For the longest time, I never had my own real camp stove. I’d cook things over my little Snow Peak Litemax, praying that the wind wouldn’t blow the stove over. When Primus introduced the Tupike stove at Outdoor Retailer several years ago, I wanted one. Stoves could be aesthetic, and functional? I couldn’t believe it. After lugging the Primus Tupike Stove around for the last few years, here’s how it’s been faring.
True to Primus’ design ethos, the Tupike Stove is both beautiful and functional. With a stainless steel body and thin strips of oak running across the top, this stove elevates any camp kit.
The bottom of the stove has two metal legs, if you want to raise it up to be more ergonomic, or if space is a premium.
A handle locks the lid shut at 180° (in line with the stove) or at 75ish° (pushed back against the stove body). At 90°, the handle unlocks so the stove opens. This allows for easy carry.
The gas line tucks nicely under the stove and is locked in via the two metal legs pictured above. I don’t trust the legs on the Primus Tupike Stove. It’s stable enough on its stilts, but not stable enough for me. I usually fold the legs back in after taking out the gas line, and sit it on whatever flat surface is available, usually a cooler, back of the car, or picnic table.
The Tupike Stove primarily runs off of propane. Got a bunch of fuel cans lying around from backpacking trips? The Tupike Stove has an attachment to run off of those. (I’ve lost mine though, I think.) I typically always have propane in my camp kit, so this isn’t very useful.
This Primus Stove has two burners, each equipped piezo ignition. (If you’re unfamiliar, it’s the click-y fire starter thing.) Each burner is independently adjustable for cooking your noms at the right temperature.
The drip tray and the cooking grid are removable for easy cleaning. (Gross, but I finally cleaned my stove for the first time ever this year, after having it for 3 years.)
The Tupike Stove weighs 9.1 pounds with dimensions of 18.7″ x 11.6 x 3.2″. This is smaller than the standard Coleman 2-burner propane stove by about 6 cubic inches.
Wind flaps, one on each side of the stove, deploy to help keep debris from flying into your food when it’s windy out. They tuck flush into the lid. The wind flaps don’t snap into place, or stay in one spot (like the generic Colemans). If it’s windy, these are flapping all over the place. I don’t really use them.

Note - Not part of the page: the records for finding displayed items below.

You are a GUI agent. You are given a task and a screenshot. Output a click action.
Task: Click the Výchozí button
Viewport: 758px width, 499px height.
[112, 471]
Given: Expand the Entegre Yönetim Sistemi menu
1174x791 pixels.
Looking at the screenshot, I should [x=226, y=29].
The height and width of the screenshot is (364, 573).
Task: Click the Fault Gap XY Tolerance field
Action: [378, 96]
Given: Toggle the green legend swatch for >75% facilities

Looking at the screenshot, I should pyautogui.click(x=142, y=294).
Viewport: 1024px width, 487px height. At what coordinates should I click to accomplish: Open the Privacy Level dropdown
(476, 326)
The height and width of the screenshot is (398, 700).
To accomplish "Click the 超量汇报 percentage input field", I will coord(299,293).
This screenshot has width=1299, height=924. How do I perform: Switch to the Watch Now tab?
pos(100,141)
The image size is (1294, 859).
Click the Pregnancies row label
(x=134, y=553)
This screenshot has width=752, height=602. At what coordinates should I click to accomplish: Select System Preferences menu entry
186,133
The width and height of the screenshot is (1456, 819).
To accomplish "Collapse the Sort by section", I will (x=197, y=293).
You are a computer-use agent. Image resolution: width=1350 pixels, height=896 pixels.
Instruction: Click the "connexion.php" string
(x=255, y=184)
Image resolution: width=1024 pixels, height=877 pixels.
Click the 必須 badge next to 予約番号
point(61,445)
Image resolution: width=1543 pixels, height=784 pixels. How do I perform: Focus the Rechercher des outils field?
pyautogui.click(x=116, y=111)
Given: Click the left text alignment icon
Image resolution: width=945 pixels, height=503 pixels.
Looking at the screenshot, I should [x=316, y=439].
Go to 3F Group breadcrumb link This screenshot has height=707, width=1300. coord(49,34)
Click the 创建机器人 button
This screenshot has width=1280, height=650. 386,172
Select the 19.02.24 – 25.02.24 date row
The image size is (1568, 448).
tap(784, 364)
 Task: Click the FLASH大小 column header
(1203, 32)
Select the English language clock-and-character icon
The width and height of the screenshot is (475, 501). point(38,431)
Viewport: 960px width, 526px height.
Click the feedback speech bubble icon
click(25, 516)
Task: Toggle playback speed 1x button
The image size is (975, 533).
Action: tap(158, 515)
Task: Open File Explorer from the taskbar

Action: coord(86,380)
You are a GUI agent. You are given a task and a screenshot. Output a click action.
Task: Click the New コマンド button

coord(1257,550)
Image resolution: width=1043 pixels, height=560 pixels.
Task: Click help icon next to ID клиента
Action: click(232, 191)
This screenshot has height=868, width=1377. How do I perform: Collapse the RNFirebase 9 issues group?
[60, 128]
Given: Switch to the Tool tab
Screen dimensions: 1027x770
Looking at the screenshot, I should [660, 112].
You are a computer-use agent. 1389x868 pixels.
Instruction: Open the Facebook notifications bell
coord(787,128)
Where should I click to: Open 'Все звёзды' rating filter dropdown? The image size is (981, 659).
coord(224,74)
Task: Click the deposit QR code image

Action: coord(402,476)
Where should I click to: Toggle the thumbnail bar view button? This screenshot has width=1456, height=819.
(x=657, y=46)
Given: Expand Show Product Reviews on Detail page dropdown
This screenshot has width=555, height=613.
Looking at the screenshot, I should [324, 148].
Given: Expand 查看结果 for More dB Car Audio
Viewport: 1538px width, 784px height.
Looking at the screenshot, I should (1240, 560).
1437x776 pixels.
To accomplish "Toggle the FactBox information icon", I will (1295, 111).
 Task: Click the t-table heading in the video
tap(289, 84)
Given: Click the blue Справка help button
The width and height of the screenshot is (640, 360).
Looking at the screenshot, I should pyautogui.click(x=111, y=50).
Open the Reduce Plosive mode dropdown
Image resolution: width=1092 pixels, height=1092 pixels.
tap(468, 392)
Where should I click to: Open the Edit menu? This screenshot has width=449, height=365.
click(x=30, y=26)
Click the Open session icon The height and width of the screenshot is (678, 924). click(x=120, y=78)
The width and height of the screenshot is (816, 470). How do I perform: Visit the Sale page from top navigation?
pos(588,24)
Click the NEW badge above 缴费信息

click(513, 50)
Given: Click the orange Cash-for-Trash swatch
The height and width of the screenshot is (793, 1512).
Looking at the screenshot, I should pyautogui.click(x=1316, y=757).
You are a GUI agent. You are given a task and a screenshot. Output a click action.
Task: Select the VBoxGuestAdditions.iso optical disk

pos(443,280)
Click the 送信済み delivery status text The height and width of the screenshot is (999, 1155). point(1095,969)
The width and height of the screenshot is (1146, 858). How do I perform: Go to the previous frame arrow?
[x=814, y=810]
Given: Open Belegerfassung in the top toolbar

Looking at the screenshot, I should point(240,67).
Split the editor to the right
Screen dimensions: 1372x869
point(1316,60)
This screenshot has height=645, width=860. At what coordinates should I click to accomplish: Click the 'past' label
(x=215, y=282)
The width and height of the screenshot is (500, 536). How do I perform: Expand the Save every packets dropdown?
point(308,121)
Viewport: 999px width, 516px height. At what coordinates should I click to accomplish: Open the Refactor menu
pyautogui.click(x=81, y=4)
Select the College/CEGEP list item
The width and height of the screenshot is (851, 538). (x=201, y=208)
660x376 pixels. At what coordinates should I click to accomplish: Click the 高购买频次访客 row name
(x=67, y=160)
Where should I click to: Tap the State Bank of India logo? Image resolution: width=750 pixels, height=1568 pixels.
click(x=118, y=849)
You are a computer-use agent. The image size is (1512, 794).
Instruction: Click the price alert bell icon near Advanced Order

The Tupike Stove can fit up to a 12″ diameter pan on either burner. (Above is an 11″ pan.) Having two simultaneously is a tight squeeze, but do-able. I generally don’t do this because I only have one pan (and a small pot) in my camp kit.
The Tupike Stove comes with a griddle plate, but I’ve since lost that because it’s not super useful to me.
This stove is quite temperamental in cold weather. I’ve had this stove malfunction on me while climbing in Bishop in the winter. The gas just shuts off while cooking, or won’t flow through the line at all. This is pretty problematic when I’m the road because I’m on a budget, hungry, cold, and I just want to go to bed. In the winter, I usually end up using a Coleman stove, which is bigger, clunkier, less beautiful, but reliable.
This past summer, the stove has become more finicky. I can only adjust the flame on the left burner. The right one remains a steady, low flame, no matter how much gas I let in.
Would I buy the Tupike Stove?
Probably not. I have it because it was sent to me for review. It’s beautiful and looks nice in photos. For $250, I expect this stove to work without a hitch 100% of the time, not just in warm weather. I spend a lot of time freezing in the desert in the winter.
I take this out with me because it’s the only stove I have now. If it continues to malfunction (a girl gets hangry), it will most likely be banished to the back of my gear closet, in favor of a no-frills, but reliable Coleman stove. If you’re asking me if you should buy it, don’t do it and spend your extra change on more climbing gear.
The Primus Tupike Stove was sent to me for review. This post contains affiliate links.